Sandalwood is the name for several fragrant woods. From the sanskrit candanam the name is borrowed as the greek sandanon. The local name in Indonesia and Malaysia is "Cendana". Sandalwood has been valued for thousands of years for its fragrance, carving, and various purported medicinal qualities. To produce commercially valuable sandalwood with high levels of fragrance oils, harvested santalum trees have to be at least 40 years of age, but 80 or above is preferred. However, inferior sandalwood produced from trees at 30 years old can still fetch a decent price due to the demand for real sandalwood.
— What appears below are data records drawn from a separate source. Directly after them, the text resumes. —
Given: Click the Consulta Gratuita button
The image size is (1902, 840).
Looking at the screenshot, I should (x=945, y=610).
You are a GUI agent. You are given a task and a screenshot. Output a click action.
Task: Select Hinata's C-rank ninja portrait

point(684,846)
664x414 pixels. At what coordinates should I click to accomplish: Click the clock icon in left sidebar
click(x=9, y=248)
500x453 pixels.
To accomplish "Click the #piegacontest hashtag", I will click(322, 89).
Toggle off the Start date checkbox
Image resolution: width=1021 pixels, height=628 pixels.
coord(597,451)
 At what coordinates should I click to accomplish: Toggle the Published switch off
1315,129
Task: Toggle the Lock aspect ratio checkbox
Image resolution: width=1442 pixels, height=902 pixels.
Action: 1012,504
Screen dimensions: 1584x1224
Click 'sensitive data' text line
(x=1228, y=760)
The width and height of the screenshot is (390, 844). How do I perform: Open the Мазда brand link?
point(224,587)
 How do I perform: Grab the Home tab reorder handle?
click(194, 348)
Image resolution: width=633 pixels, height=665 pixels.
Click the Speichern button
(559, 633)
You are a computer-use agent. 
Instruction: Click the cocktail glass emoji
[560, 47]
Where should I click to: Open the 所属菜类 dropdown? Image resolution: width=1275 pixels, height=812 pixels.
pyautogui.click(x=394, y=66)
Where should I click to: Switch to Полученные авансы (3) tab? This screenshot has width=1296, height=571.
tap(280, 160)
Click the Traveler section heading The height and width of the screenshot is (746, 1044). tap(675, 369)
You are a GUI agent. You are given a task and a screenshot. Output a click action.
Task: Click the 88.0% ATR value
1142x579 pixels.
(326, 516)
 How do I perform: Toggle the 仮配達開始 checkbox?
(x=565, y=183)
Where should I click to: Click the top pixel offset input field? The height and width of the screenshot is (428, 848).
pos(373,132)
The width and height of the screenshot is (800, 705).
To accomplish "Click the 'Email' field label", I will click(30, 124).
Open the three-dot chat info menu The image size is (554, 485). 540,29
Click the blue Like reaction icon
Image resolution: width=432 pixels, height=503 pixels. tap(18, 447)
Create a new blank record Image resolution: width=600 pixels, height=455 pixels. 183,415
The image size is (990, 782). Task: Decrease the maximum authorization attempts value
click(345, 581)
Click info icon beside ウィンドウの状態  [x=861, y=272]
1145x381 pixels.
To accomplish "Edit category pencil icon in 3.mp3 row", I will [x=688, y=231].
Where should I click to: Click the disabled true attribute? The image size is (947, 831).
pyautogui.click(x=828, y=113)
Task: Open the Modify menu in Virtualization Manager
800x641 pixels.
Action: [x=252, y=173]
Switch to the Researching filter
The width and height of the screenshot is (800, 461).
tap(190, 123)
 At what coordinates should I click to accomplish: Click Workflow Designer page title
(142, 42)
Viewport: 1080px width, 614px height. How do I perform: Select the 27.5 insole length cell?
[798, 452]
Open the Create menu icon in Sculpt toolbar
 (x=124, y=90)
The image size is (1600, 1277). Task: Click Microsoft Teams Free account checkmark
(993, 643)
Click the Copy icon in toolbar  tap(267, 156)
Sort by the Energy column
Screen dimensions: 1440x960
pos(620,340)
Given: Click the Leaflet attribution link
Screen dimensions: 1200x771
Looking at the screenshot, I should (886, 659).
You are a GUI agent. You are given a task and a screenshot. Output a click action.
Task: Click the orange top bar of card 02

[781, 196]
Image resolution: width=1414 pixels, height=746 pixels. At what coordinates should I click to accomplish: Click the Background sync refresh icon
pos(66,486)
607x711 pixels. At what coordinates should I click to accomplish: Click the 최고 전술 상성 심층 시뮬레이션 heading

Sandalwood essential oil provides perfumes with a striking wood base note. Sandalwood smells not unlike other wood scents, except it has a bright and fresh edge with few natural analogues. When used in smaller proportions in a perfume, it is an excellent fixative to enhance the head space of other fragrances. The oil from sandalwood is widely used in the cosmetic industry and is expensive. The true sandalwood is a protected species, and its demand cannot be met. Many species of plants are traded under the name of "sandalwood". Within the genus santalum alone, there are more than 19 varieties that can be called sandalwood.
Sandalwood is often used for rituals or ceremonies. It is used to create a bindu or tilak on both devotees within the temple and the temple deities themselves. A paste is made in order to do this, and is done so by taking pieces of the wood an hand grind them over roughly carved granite slabs especially designed for the purpose.